Published: September 29th, 2017

Toronto – At the 2017 CDN Channel Elite Awards the Vancouver-based Sierra Systems became the first ever Disruptor of the Year award winner.

VMware Canada Channel Chief Tara Fine said traditional industries are partnering with IT companies such as Sierra Systems to leverage the IoT with predictive analytics, often from existing data. Developed properly, the newly available paradigms for business analytics, such as machine learning, can lead to new processes, and massive cost savings. Fine presented the award to Paul Twigg, vice president of technology, and Anthony Bulk, principal, of Sierra Systems.

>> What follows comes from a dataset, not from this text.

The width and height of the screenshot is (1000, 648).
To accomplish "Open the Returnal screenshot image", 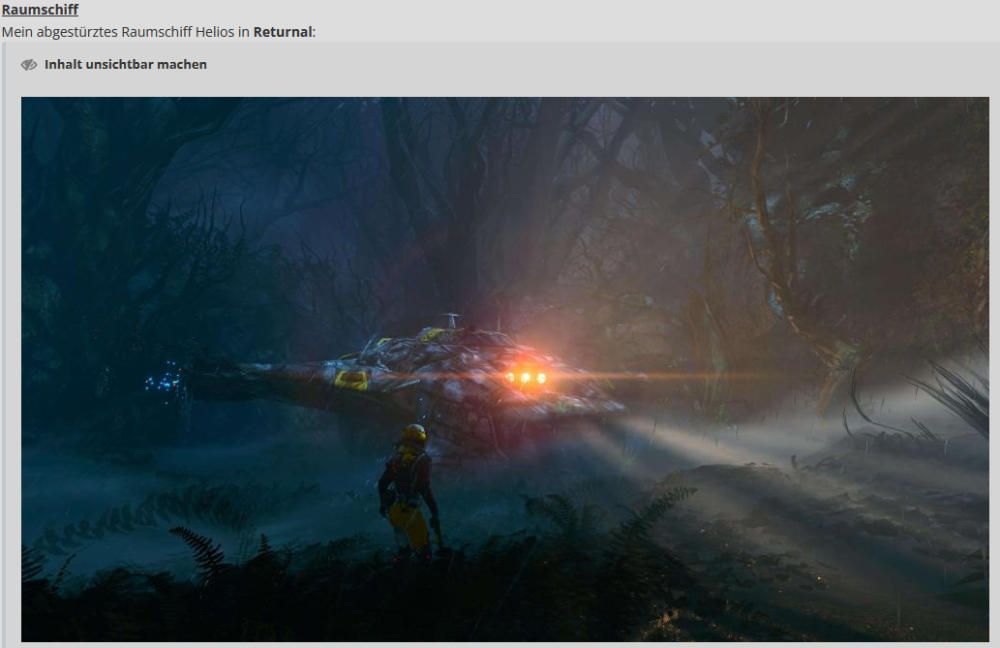I will click(x=505, y=250).
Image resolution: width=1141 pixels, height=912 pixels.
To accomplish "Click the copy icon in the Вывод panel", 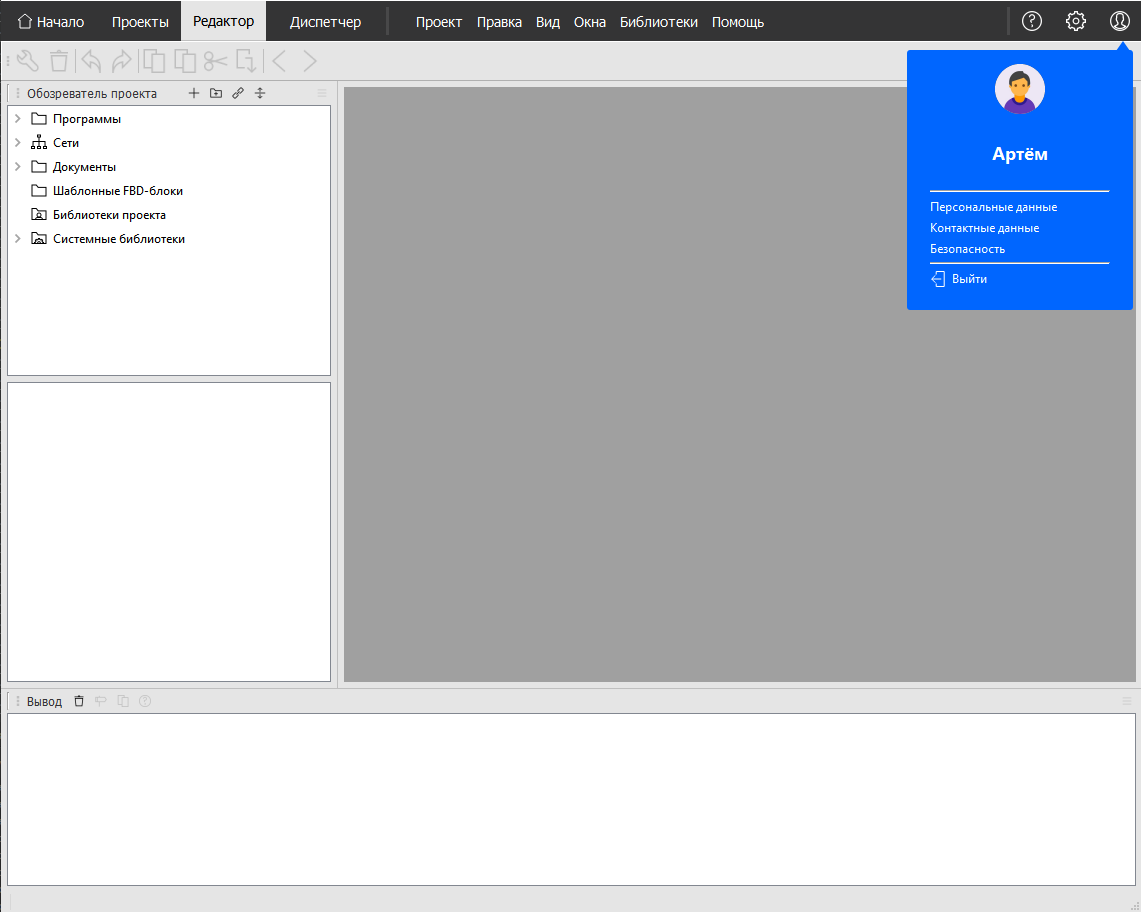I will (x=122, y=700).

“It’s an honour for us to accept the award, to be a technology disruptor in Canada,” Twigg told CDN after accepting the award. “We believe in innovation and we are trying to bring that innovation to our clients every day. From machine learning, predictive analytics, AI, IoT, and all the different technologies, we try and help them built to leverage those technologies and propel their businesses forward.”

Sierra Systems disruptive solution supports energy and utility companies by searching pipelines for leaks and damage. This was done by implementing the SmartBall solution through a pipeline, and recording audio data with a high-fidelity microphone. These sound recordings were then copied to a lab and interpreted by technicians to identify potential leaks, and assessed for severity. Sierra Systems used a deep learning artificial intelligence system to vastly improve what was a tedious manual process. The SmartBall data is now fed into a model developed using a commercial grade cognitive toolkit for deep learning.

The hardware aspect of the SmartBall solution comes via a partnership with Pure Technologies who created the hardware component.

“This is really a great story about people and technology working together to solve a real world problem. We partnered with Pure Technologies, a world class leader in developing innovative solutions, to detect and monitor infrastructure,” explained Bulk.

The machine learning model uses the latest in visual classification techniques and Convolutional Neural Networks to distinguish leaks from non-leaks, removing the manual process, maintaining the same accuracy, and completing the task 150 times faster than a person could.

The model is compact enough to run on devices out in the field where the pipelines reside. With this data, managers can execute repair orders in hours instead of weeks.

Sierra Systems also won Gold for Best Internet of Things Solution.